PASSAGE PROVIDED:
It makes sense. If conspiracy theories emerge in between fears, the fifties were the ideal stage to incite a disruption of “normalcy.” But in the 1960s, conspiracy theories were able to actually thrive. “The seduction of conspiracy is the way it orders chaos,” according to Wallace-Wells (9), and the 1960s were nothing if not chaotic. In the 1950s, the usefulness of these theories was preventative—though some found their origins in ordinary people, most were championed by authorities, who wanted to maintain order before chaos could ensue. One example is Senator Joseph McCarthy’s anti-communist campaign, which largely fueled the paranoia of the Red Scare. In the 1960s, however, the usefulness of conspiracy theories was more reactionary and grassroots—it was ordinary people who wanted to make sense of the chaotic world around them, which was threatened by what they could now recognize as authoritarian systems. New cultural and countercultural influences including drugs provided a vehicle for this endeavor, as did conspiracy theories. For example, according to Sophia Smith Galer of the BBC, this “era of counter-culture mania, LSD and interest in Eastern philosophy is largely responsible for the [Illuminati’s] (totally unsubstantiated) modern incarnation. It all began somewhere amid the Summer of Love and the hippie phenomenon, when a small, printed text emerged: Principia Discordia” (11). Galer explains this as “a parody text for a parody faith—Discordianism—conjured up by enthusiastic anarchists and thinkers to bid its readers to worship Eris, goddess of chaos” (11). Galer cites David Bramwell, who claims that Kerry Thornley, co-author of the Principia Discordia, and Playboy magazine editor Robert Anton Wilson spread false stories about the Illuminati through Playboy because they thought “the world was becoming too authoritarian, too tight, too closed, too controlled” and “wanted to bring chaos back into society to shake things up” (11).
Predictably, the frenzied conspiracy theories about McCartney’s death found a segue from the counterculture and into the public sphere through an American university campus—colleges had become some of the most important nuclei for protests and social movements in the 1960s. The first recorded mention of the rumor occurred on September 17, 1969—almost three years after Paul’s supposed death—in the Drake Times-Delphic, the student newspaper at Drake University in Des Moines, Iowa. An article penned by editor Tim Harper was titled “Is Beatle Paul McCartney Dead?” (12). From there, rumors spread through other U.S. universities, and were picked up by bigger radio stations and newspapers. In a later interview, Harper would say students had been discussing the topic as the academic year started because “a lot of us, because of Vietnam and the so-called Establishment, were ready, willing and able to believe just about any sort of conspiracy” (13). Almost a month later, on October 14, 1969, The Michigan Daily published a satirical review of “Abbey Road” by Fred LaBour—“McCartney Dead; New Evidence Brought to Light” (8). LaBour later admitted he had invented most of the clues, which centered around the songs and albums discussed above (14). Student broadcaster Vin Scelsa later explained that the rapid spread of this conspiracy theory was indicative of the countercultural influence of musicians such as Bob Dylan, the Beatles, and the Rolling Stones: Their songs “became a personal message, worthy of endless scrutiny … they were guidelines on how to live your life” (13). Christine Lahti, who in the fall of 1969 was a student at the University of Michigan, said the “Rorschach-like nature” of the clues could explain the rumor’s appeal (14). “It might also have had something to do with the mind-altering drugs that many people were involved with,” she added (14).

SET TASK A: In the passage on the Paul McCartney death rumor, condense the paragraph beginning "Predictably, the frenzied conspiracy theories" into a short bulleted list that keeps its main facts.
SET TASK B: Carry on the passage on the Paul McCartney death rumor with a new paragraph that follows from its final sentence.

MATERIAL PROVIDED:

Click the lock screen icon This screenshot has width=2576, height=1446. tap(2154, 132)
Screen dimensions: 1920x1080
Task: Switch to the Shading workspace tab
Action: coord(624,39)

EXPECTED ANSWER A:
- The McCartney death rumor moved from the counterculture into public view by way of American college campuses, which were centers of 1960s protest and social movements.
- Its first recorded mention came on September 17, 1969, in the Drake Times-Delphic, Drake University's student newspaper in Des Moines, Iowa, in an article by editor Tim Harper titled "Is Beatle Paul McCartney Dead?"
- The rumor then spread to other U.S. universities and was picked up by larger radio stations and newspapers.
- Harper later said that Vietnam and the "Establishment" had left many students ready to believe almost any conspiracy.
- On October 14, 1969, The Michigan Daily ran Fred LaBour's satirical "Abbey Road" review, "McCartney Dead; New Evidence Brought to Light." LaBour later admitted he had made up most of the clues.
- Student broadcaster Vin Scelsa tied the rumor's fast spread to the countercultural influence of Bob Dylan, the Beatles, and the Rolling Stones, whose songs fans studied as guides for living.
- Christine Lahti, a University of Michigan student in fall 1969, pointed to the "Rorschach-like nature" of the clues and to widespread use of mind-altering drugs.

EXPECTED ANSWER B:
The students’ insights reveal why Americans in the 1960s were so predisposed to believe the world around them worked through incredible conspiracies: in the “Paul is dead” case, a combination of hallucinogenic drug use—on behalf of both songwriters and listeners—and competing ideologies of how to make sense of the world—a world where the establishment could not be trusted. In the late 1960s, “recent changes in the Beatles’ music and album covers had been puzzling to individual fans,” though these changes were likely due to the band’s increased use of LSD (15). Consequently, “each fan was a ripe target for the suggestions by friends or street corner gurus that McCartney’s death ‘explained it all’” (15). In a state of dissonance between “news” of Paul’s death and the shock it caused, Beatles fans easily fell prey to confirmation bias—the interpretation of “evidence” in the band’s songs and album covers as confirmation of a belief that had just come into existence, i.e. that Paul was dead and the other Beatles were part of a cover-up. But their (sometimes mumbled) strange lyrics, (almost sinister) recording techniques, and eccentric art were just a reflection of the “creative confusion” the Beatles had started embracing: most of their songs from 1966-1970 were shaped by “chance-determination,” or randomness, since LSD made them incorporate accidental creative occurrences into their music (16). The obscurity of references they included in some of their other songs was also random, yet suggestive. Thus, McDonald says, listeners were left—even encouraged—to make their own connections (16). While the Beatles were busy making random, confusing music, their listeners were busy trying to make sense of it; where the Beatles created chaos, society was seeking to find order.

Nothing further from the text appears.